Bu vanalar ve musluklardan herhangi bir veya birkaçı üzerinde yapılan planlı denemeler neticesinde grafiklerde ortaya çıkan değişimler anlamlandırmaya çalışılmış ve bir çok durumda da ortaya çıkan grafik değişimlerinin anlamlı olduğu görülmüştür. Bu davranışların sistem üzerinde aynı etkiler tekrarlandığında da aynı davranışları sergilemeye devam edip etmediği şeklinde de kontroller yapılmış ve tekrar ettikleri görülmüştür.

Sistemden elde edilen verilere göre çizilmiş olan grafiklerde ortaya çıkan değişimlerin anlamlandırılması yapıldıktan sonra, aynı sonuçların veri madenciliği yöntemleri ile de elde edilip edilemeyeceğine yönelik kontrol çalışmaları gerçekleştirilmiştir.

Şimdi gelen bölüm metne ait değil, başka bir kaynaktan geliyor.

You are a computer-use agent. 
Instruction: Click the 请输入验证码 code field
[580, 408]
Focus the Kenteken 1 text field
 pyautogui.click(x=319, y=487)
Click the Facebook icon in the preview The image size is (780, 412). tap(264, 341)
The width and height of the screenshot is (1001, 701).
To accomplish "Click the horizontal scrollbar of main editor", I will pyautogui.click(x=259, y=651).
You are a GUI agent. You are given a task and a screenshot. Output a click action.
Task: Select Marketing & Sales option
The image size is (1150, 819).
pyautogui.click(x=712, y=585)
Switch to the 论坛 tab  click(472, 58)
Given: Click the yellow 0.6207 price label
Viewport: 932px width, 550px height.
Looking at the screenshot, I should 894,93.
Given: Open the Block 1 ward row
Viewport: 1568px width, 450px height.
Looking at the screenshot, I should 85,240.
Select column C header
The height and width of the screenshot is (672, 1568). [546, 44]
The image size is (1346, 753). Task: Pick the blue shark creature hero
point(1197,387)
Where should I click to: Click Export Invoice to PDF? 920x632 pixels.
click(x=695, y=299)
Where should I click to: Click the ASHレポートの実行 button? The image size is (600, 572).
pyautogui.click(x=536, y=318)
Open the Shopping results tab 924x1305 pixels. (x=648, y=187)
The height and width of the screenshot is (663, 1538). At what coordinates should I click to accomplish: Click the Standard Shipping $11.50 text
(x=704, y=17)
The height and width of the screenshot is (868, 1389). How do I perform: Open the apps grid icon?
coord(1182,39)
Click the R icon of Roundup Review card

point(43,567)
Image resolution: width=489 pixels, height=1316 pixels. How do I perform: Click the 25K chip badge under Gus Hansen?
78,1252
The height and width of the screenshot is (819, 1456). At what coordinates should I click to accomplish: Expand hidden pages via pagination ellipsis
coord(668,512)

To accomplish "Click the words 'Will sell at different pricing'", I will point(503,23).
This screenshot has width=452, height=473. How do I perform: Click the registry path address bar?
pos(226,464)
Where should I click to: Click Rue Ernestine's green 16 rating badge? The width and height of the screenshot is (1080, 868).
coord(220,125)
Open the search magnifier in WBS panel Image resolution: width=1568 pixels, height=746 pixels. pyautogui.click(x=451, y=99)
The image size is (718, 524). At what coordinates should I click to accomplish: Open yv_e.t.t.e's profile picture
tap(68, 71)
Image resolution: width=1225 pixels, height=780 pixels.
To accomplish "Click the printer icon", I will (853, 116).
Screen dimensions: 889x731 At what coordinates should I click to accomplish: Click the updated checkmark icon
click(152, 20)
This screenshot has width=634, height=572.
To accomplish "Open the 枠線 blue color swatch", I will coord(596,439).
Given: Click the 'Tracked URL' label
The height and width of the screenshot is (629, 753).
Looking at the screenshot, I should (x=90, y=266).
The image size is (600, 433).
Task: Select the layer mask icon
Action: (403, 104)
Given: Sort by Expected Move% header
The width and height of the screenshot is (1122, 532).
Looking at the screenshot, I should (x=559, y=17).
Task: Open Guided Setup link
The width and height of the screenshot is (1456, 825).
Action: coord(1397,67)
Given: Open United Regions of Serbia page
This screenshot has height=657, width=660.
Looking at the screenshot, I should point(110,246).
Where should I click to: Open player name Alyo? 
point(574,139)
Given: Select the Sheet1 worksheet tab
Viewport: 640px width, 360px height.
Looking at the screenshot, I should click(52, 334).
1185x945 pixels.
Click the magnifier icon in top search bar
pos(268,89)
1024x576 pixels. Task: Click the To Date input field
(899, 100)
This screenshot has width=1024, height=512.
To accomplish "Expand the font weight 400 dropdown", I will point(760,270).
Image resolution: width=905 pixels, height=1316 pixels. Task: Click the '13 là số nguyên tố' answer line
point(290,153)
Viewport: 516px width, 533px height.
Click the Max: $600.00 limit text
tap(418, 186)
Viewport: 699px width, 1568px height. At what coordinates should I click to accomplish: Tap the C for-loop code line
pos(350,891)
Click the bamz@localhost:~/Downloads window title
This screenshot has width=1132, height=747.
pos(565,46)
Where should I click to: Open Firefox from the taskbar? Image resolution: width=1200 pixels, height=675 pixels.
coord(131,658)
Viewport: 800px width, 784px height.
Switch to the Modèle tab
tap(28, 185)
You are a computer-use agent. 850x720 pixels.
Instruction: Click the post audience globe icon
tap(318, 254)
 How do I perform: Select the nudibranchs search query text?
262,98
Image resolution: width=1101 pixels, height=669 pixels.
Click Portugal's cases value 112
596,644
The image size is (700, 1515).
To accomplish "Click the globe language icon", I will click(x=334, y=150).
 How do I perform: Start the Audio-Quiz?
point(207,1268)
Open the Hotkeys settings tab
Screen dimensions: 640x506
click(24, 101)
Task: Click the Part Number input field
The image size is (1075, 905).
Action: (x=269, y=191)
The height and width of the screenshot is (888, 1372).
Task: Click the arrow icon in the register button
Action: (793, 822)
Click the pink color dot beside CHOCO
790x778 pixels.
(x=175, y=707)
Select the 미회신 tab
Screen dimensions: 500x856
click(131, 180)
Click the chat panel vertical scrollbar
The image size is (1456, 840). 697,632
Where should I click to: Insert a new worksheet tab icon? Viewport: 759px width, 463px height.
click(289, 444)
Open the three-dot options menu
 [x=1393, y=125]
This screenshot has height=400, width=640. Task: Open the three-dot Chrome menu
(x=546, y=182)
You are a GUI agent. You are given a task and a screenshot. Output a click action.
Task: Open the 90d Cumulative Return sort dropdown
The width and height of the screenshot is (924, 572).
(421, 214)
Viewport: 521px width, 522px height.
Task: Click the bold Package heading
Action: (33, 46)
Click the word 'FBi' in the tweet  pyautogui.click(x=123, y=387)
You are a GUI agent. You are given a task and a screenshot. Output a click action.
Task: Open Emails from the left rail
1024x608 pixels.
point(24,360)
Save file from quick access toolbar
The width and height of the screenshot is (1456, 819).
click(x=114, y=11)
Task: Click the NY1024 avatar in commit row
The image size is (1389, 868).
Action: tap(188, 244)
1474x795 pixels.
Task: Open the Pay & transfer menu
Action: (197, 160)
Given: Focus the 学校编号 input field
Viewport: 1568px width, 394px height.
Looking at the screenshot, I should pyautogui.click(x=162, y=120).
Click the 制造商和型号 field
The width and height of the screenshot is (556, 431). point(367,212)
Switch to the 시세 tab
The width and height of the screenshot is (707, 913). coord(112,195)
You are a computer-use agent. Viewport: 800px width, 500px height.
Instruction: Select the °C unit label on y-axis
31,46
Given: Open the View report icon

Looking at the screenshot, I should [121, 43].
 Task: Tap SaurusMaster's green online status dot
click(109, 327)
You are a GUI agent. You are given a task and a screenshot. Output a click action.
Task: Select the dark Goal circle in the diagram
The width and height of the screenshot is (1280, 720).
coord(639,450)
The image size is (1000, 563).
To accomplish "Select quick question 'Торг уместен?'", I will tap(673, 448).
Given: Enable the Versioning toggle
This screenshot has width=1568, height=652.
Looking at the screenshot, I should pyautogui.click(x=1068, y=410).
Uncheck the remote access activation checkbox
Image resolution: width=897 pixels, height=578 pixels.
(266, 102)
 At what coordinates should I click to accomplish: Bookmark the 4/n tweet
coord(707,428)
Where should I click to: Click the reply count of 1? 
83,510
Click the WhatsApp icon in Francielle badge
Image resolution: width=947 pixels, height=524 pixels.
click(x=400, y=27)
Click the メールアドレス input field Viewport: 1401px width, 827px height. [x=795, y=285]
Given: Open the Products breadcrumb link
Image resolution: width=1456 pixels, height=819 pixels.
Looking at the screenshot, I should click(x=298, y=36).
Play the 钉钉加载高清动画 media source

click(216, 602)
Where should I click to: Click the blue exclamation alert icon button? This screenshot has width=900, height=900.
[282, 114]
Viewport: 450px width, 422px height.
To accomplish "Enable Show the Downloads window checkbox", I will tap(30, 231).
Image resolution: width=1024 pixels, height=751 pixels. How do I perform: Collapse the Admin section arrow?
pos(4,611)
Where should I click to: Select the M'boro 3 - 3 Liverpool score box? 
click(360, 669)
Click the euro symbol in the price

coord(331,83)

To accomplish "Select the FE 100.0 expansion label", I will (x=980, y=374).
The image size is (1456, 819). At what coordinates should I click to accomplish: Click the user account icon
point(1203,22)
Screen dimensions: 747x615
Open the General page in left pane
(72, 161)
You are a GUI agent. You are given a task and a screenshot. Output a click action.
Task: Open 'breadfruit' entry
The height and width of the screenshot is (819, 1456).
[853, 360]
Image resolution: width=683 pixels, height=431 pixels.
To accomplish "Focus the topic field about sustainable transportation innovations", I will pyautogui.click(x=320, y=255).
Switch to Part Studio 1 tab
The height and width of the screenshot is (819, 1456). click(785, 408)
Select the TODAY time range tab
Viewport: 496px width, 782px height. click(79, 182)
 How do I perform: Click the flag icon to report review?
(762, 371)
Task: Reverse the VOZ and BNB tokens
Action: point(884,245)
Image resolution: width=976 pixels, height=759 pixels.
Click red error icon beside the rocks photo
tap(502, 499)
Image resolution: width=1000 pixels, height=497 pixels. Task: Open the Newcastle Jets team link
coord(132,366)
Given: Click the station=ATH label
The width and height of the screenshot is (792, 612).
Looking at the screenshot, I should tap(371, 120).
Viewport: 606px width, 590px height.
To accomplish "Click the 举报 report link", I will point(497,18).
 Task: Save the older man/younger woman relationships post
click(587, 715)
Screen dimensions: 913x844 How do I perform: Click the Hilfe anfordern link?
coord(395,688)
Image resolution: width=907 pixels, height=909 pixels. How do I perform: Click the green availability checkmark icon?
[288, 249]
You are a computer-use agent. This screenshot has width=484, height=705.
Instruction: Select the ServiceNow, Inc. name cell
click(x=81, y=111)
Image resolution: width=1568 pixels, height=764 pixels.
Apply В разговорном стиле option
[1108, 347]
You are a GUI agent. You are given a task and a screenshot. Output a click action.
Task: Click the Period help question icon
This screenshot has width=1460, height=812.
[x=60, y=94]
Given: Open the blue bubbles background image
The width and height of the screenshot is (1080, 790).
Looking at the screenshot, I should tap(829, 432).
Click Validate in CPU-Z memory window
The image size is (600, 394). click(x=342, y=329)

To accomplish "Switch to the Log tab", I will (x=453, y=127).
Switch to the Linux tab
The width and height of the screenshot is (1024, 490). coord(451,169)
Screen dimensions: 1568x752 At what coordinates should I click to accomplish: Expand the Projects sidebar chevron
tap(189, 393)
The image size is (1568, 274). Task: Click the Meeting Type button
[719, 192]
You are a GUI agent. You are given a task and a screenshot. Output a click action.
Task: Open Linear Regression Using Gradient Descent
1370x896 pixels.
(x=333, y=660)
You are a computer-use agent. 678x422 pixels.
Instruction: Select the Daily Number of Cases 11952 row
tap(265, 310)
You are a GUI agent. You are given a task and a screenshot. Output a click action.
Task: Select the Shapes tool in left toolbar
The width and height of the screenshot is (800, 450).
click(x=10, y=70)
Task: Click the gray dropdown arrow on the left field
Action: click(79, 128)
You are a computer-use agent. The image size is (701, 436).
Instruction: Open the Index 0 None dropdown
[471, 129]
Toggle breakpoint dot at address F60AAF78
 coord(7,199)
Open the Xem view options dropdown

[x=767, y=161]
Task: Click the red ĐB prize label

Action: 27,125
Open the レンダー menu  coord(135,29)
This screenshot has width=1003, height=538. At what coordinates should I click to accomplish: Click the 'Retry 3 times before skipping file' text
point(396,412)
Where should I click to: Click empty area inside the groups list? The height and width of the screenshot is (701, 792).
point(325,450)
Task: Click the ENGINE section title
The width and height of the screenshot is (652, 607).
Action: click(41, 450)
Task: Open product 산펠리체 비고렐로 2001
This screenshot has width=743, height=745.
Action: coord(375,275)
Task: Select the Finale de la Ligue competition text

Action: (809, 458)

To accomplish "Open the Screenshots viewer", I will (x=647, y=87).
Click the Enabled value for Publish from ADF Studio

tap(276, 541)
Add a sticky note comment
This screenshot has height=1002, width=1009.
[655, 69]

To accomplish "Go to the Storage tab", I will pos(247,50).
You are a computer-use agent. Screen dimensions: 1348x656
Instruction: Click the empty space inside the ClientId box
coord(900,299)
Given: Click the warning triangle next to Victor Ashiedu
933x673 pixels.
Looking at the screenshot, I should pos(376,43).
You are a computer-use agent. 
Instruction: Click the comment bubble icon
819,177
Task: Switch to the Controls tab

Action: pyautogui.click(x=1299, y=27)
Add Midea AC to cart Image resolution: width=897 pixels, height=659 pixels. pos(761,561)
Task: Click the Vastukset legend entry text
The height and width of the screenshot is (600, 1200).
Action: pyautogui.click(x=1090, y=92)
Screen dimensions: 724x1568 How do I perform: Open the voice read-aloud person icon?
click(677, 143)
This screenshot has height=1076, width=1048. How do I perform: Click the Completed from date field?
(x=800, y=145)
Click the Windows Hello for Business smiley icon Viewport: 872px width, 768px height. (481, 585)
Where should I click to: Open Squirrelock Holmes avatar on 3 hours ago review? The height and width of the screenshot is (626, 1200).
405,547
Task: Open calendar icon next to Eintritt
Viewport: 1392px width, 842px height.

Bu amaçla, veri madenciliğinde kullanılan programlardan biri

olan IBM firmasının Clementine programı kullanılmıştır. Bu program üzerinde yapay sinir ağları yöntemleri kullanılarak yapılan gerekli eğitim aşamaları sonrasında, sistemden elde edilmiş olan gerçek verilerin sınamaları yapılmış ve yaklaşık %90 oranında doğru sonuçların elde edildiği görülmüştür.